Your assignment
What is needed is an exact copy of every record below.
:: Data for processing ::
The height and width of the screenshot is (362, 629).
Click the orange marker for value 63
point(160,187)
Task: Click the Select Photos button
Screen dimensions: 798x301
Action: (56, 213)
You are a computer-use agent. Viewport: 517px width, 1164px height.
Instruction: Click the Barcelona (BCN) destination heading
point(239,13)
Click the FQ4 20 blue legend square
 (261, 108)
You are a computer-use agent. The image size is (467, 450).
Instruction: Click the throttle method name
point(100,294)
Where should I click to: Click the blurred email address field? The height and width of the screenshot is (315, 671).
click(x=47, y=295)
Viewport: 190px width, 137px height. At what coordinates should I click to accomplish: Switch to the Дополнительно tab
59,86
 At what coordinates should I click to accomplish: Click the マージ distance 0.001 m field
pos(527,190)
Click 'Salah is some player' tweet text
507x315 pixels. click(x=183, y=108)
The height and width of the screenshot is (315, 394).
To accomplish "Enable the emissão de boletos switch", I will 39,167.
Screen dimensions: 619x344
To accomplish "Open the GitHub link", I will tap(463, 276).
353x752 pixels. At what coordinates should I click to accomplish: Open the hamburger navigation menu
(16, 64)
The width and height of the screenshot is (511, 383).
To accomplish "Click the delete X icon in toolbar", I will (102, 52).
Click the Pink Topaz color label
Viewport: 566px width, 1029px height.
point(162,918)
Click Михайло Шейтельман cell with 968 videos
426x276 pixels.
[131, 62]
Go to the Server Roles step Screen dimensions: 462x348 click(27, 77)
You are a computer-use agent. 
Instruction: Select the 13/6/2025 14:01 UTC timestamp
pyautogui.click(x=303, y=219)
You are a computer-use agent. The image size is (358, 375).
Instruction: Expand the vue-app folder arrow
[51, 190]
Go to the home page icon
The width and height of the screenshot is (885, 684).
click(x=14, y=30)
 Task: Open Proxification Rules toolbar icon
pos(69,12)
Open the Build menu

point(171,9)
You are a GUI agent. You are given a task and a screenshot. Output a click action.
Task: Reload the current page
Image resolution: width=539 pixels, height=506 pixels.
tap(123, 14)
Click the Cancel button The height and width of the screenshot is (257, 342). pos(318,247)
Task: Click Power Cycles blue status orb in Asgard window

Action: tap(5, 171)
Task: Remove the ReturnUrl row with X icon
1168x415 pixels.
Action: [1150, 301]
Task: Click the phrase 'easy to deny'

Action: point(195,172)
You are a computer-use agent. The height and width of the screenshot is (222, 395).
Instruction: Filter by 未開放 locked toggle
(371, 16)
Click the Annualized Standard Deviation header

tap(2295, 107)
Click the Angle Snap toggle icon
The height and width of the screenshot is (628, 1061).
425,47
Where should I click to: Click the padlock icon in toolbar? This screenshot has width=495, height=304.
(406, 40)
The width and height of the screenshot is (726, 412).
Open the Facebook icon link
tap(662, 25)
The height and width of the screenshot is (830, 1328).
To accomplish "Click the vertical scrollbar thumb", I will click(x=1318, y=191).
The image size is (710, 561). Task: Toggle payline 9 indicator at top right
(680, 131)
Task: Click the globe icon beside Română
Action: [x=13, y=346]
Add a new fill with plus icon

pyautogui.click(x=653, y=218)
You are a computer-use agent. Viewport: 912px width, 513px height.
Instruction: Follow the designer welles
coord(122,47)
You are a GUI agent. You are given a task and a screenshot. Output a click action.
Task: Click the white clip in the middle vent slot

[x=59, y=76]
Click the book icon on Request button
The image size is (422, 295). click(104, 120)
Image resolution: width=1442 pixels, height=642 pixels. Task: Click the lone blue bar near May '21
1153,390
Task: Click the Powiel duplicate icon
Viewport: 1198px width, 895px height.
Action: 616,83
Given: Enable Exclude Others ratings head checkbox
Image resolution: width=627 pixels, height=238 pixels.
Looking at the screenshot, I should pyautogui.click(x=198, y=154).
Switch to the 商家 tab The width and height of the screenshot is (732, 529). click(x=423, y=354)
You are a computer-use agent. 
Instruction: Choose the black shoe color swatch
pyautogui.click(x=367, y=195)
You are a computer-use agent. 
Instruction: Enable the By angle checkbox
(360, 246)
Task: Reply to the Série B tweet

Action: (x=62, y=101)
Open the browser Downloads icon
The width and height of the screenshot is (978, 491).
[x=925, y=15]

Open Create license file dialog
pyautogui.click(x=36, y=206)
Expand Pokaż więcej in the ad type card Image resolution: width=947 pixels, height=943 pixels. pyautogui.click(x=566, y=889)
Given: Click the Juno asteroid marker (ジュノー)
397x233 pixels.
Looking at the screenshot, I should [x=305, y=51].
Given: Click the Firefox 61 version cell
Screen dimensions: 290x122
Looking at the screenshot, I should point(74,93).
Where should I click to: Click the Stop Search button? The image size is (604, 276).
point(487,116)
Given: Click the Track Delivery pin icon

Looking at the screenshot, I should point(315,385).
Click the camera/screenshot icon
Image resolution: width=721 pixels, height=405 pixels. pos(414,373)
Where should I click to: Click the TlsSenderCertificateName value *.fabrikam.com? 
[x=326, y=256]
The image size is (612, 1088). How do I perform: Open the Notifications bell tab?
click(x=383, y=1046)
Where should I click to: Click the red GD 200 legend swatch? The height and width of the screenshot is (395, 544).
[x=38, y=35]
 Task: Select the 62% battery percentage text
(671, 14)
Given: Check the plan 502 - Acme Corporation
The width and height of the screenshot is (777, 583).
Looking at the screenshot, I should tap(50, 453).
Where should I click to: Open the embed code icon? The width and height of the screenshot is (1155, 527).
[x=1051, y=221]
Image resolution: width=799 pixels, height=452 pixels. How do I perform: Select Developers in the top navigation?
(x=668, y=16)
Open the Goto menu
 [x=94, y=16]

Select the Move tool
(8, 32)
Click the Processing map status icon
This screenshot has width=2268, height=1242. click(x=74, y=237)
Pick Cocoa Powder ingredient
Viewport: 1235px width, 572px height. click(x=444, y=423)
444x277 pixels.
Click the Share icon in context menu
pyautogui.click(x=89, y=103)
:::
Expected answer
The height and width of the screenshot is (362, 629).
Click the orange marker for value 63
point(160,187)
Task: Click the Select Photos button
Screen dimensions: 798x301
Action: (56, 213)
You are a computer-use agent. Viewport: 517px width, 1164px height.
Instruction: Click the Barcelona (BCN) destination heading
point(239,13)
Click the FQ4 20 blue legend square
 (261, 108)
You are a computer-use agent. The image size is (467, 450).
Instruction: Click the throttle method name
point(100,294)
Where should I click to: Click the blurred email address field? The height and width of the screenshot is (315, 671).
click(x=47, y=295)
Viewport: 190px width, 137px height. At what coordinates should I click to accomplish: Switch to the Дополнительно tab
59,86
 At what coordinates should I click to accomplish: Click the マージ distance 0.001 m field
pos(527,190)
Click 'Salah is some player' tweet text
507x315 pixels. click(x=183, y=108)
The height and width of the screenshot is (315, 394).
To accomplish "Enable the emissão de boletos switch", I will 39,167.
Screen dimensions: 619x344
To accomplish "Open the GitHub link", I will tap(463, 276).
353x752 pixels. At what coordinates should I click to accomplish: Open the hamburger navigation menu
(16, 64)
The width and height of the screenshot is (511, 383).
To accomplish "Click the delete X icon in toolbar", I will (102, 52).
Click the Pink Topaz color label
Viewport: 566px width, 1029px height.
point(162,918)
Click Михайло Шейтельман cell with 968 videos
426x276 pixels.
[131, 62]
Go to the Server Roles step Screen dimensions: 462x348 click(27, 77)
You are a computer-use agent. 
Instruction: Select the 13/6/2025 14:01 UTC timestamp
pyautogui.click(x=303, y=219)
You are a computer-use agent. The image size is (358, 375).
Instruction: Expand the vue-app folder arrow
[51, 190]
Go to the home page icon
The width and height of the screenshot is (885, 684).
click(x=14, y=30)
 Task: Open Proxification Rules toolbar icon
pos(69,12)
Open the Build menu

point(171,9)
You are a GUI agent. You are given a task and a screenshot. Output a click action.
Task: Reload the current page
Image resolution: width=539 pixels, height=506 pixels.
tap(123, 14)
Click the Cancel button The height and width of the screenshot is (257, 342). pos(318,247)
Task: Click Power Cycles blue status orb in Asgard window

Action: tap(5, 171)
Task: Remove the ReturnUrl row with X icon
1168x415 pixels.
Action: [1150, 301]
Task: Click the phrase 'easy to deny'

Action: point(195,172)
You are a computer-use agent. The height and width of the screenshot is (222, 395).
Instruction: Filter by 未開放 locked toggle
(371, 16)
Click the Annualized Standard Deviation header

tap(2295, 107)
Click the Angle Snap toggle icon
The height and width of the screenshot is (628, 1061).
425,47
Where should I click to: Click the padlock icon in toolbar? This screenshot has width=495, height=304.
(406, 40)
The width and height of the screenshot is (726, 412).
Open the Facebook icon link
tap(662, 25)
The height and width of the screenshot is (830, 1328).
To accomplish "Click the vertical scrollbar thumb", I will click(x=1318, y=191).
The image size is (710, 561). Task: Toggle payline 9 indicator at top right
(680, 131)
Task: Click the globe icon beside Română
Action: [x=13, y=346]
Add a new fill with plus icon

pyautogui.click(x=653, y=218)
You are a computer-use agent. Viewport: 912px width, 513px height.
Instruction: Follow the designer welles
coord(122,47)
You are a GUI agent. You are given a task and a screenshot. Output a click action.
Task: Click the white clip in the middle vent slot

[x=59, y=76]
Click the book icon on Request button
The image size is (422, 295). click(104, 120)
Image resolution: width=1442 pixels, height=642 pixels. Task: Click the lone blue bar near May '21
1153,390
Task: Click the Powiel duplicate icon
Viewport: 1198px width, 895px height.
Action: 616,83
Given: Enable Exclude Others ratings head checkbox
Image resolution: width=627 pixels, height=238 pixels.
Looking at the screenshot, I should pyautogui.click(x=198, y=154).
Switch to the 商家 tab The width and height of the screenshot is (732, 529). click(x=423, y=354)
You are a computer-use agent. 
Instruction: Choose the black shoe color swatch
pyautogui.click(x=367, y=195)
You are a computer-use agent. 
Instruction: Enable the By angle checkbox
(360, 246)
Task: Reply to the Série B tweet

Action: (x=62, y=101)
Open the browser Downloads icon
The width and height of the screenshot is (978, 491).
[x=925, y=15]

Open Create license file dialog
pyautogui.click(x=36, y=206)
Expand Pokaż więcej in the ad type card Image resolution: width=947 pixels, height=943 pixels. pyautogui.click(x=566, y=889)
Given: Click the Juno asteroid marker (ジュノー)
397x233 pixels.
Looking at the screenshot, I should [x=305, y=51].
Given: Click the Firefox 61 version cell
Screen dimensions: 290x122
Looking at the screenshot, I should point(74,93).
Where should I click to: Click the Stop Search button? The image size is (604, 276).
point(487,116)
Given: Click the Track Delivery pin icon

Looking at the screenshot, I should point(315,385).
Click the camera/screenshot icon
Image resolution: width=721 pixels, height=405 pixels. pos(414,373)
Where should I click to: Click the TlsSenderCertificateName value *.fabrikam.com? 
[x=326, y=256]
The image size is (612, 1088). How do I perform: Open the Notifications bell tab?
click(x=383, y=1046)
Where should I click to: Click the red GD 200 legend swatch? The height and width of the screenshot is (395, 544).
[x=38, y=35]
 Task: Select the 62% battery percentage text
(671, 14)
Given: Check the plan 502 - Acme Corporation
The width and height of the screenshot is (777, 583).
Looking at the screenshot, I should tap(50, 453).
Where should I click to: Open the embed code icon? The width and height of the screenshot is (1155, 527).
[x=1051, y=221]
Image resolution: width=799 pixels, height=452 pixels. How do I perform: Select Developers in the top navigation?
(x=668, y=16)
Open the Goto menu
 [x=94, y=16]

Select the Move tool
(8, 32)
Click the Processing map status icon
This screenshot has width=2268, height=1242. click(x=74, y=237)
Pick Cocoa Powder ingredient
Viewport: 1235px width, 572px height. click(x=444, y=423)
444x277 pixels.
Click the Share icon in context menu
pyautogui.click(x=89, y=103)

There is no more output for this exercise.